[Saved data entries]
************

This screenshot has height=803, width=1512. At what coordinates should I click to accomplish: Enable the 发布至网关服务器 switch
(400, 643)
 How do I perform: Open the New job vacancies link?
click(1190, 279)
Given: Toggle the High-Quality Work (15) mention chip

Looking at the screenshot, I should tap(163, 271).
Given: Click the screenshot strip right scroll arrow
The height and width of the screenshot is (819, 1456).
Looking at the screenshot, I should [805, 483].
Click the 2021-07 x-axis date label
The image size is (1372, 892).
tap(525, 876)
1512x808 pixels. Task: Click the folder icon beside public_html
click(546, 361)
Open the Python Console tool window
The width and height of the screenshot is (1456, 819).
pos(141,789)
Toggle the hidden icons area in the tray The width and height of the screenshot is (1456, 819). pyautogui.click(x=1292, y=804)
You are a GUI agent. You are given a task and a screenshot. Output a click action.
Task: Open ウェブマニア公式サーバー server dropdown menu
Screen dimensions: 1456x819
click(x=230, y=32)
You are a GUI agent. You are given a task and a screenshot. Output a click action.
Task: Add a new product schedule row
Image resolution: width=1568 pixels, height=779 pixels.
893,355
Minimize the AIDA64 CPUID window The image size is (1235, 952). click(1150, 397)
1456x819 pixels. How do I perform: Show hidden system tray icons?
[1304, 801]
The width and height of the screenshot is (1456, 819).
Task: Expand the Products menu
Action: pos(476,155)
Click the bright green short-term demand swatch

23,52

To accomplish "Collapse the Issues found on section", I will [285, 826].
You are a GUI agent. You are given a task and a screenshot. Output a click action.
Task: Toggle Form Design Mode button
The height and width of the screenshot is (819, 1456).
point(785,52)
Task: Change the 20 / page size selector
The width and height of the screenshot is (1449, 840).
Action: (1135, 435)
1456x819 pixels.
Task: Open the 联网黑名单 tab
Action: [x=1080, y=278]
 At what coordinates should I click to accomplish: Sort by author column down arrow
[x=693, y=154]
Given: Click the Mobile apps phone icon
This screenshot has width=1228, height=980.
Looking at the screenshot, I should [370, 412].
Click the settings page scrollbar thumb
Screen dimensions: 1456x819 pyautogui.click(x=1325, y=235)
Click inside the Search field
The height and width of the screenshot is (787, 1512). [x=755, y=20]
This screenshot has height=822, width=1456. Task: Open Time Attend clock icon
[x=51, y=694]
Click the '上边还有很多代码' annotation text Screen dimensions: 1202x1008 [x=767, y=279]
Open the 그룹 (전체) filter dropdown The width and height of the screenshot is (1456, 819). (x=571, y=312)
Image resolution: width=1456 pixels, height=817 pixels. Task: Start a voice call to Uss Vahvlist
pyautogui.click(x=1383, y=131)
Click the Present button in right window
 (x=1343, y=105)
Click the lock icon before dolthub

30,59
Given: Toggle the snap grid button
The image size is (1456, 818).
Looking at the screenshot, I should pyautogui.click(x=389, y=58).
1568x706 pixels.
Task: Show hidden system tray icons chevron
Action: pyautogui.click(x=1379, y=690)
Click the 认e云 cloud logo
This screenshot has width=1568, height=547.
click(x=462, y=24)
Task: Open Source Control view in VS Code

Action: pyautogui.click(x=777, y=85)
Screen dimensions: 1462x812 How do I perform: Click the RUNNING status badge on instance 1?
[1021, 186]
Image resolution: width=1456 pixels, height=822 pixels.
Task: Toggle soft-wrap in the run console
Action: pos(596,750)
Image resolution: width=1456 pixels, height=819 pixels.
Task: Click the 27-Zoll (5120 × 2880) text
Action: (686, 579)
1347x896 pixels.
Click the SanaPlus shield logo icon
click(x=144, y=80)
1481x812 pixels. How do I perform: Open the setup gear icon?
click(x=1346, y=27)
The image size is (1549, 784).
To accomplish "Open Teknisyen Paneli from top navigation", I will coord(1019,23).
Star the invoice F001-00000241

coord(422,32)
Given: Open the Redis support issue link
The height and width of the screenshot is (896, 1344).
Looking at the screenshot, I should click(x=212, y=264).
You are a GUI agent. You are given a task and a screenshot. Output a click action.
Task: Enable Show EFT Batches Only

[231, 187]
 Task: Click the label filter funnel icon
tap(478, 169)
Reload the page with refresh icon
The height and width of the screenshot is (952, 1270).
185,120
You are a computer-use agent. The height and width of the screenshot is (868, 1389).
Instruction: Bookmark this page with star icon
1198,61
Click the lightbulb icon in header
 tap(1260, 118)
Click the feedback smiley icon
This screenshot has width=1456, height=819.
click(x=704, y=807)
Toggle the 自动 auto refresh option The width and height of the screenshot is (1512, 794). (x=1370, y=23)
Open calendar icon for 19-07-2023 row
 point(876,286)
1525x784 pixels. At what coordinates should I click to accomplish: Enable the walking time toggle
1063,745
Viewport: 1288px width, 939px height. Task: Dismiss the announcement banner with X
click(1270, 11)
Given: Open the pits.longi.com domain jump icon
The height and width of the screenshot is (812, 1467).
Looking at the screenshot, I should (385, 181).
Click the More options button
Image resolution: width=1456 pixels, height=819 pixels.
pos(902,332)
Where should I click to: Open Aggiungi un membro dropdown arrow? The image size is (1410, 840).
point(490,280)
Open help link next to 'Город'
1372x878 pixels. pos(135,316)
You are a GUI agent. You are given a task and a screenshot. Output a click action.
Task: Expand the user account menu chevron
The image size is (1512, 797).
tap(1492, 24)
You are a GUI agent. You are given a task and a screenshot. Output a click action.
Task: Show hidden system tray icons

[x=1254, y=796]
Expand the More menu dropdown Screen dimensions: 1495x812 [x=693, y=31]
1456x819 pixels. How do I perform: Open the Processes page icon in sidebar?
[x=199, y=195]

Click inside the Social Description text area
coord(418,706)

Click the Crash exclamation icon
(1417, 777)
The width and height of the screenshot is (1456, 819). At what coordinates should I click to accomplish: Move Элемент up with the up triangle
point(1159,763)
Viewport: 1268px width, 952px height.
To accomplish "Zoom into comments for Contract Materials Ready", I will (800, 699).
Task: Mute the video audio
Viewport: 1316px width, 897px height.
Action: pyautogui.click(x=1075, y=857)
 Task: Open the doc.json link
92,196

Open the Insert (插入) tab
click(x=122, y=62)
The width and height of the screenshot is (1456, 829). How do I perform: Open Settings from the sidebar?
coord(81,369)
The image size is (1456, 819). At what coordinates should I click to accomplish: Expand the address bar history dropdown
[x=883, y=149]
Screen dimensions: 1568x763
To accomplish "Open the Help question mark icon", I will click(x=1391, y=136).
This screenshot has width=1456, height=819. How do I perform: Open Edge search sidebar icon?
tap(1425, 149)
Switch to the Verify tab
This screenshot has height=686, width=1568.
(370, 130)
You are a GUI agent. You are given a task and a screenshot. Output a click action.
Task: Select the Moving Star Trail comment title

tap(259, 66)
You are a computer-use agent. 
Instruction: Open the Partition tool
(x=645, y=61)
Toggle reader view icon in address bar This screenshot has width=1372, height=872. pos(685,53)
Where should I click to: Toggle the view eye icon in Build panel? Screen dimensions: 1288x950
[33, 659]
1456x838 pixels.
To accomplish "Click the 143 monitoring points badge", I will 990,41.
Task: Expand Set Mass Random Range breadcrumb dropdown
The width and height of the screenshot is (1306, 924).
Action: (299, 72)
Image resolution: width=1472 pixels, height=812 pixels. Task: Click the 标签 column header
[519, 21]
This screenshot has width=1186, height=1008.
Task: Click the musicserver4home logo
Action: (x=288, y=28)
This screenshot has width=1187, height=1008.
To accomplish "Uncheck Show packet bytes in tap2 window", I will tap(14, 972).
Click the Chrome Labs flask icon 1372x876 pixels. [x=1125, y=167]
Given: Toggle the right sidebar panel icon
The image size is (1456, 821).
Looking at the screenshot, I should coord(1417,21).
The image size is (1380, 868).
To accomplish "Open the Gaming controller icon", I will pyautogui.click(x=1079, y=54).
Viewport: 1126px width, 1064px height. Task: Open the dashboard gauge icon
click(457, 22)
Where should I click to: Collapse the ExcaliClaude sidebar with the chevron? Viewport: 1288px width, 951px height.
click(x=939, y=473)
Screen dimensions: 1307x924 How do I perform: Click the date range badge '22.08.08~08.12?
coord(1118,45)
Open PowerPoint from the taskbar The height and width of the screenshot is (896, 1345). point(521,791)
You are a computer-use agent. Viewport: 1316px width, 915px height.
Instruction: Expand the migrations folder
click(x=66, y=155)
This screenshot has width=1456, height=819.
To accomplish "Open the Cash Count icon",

************

_What you need to do_:
Copy over exactly the lines above from the one with "Where should I click to: Collapse" to the last, both included, and no others.

_Answer space_:
Where should I click to: Collapse the ExcaliClaude sidebar with the chevron? Viewport: 1288px width, 951px height.
click(x=939, y=473)
Screen dimensions: 1307x924 How do I perform: Click the date range badge '22.08.08~08.12?
coord(1118,45)
Open PowerPoint from the taskbar The height and width of the screenshot is (896, 1345). point(521,791)
You are a computer-use agent. Viewport: 1316px width, 915px height.
Instruction: Expand the migrations folder
click(x=66, y=155)
This screenshot has width=1456, height=819.
To accomplish "Open the Cash Count icon",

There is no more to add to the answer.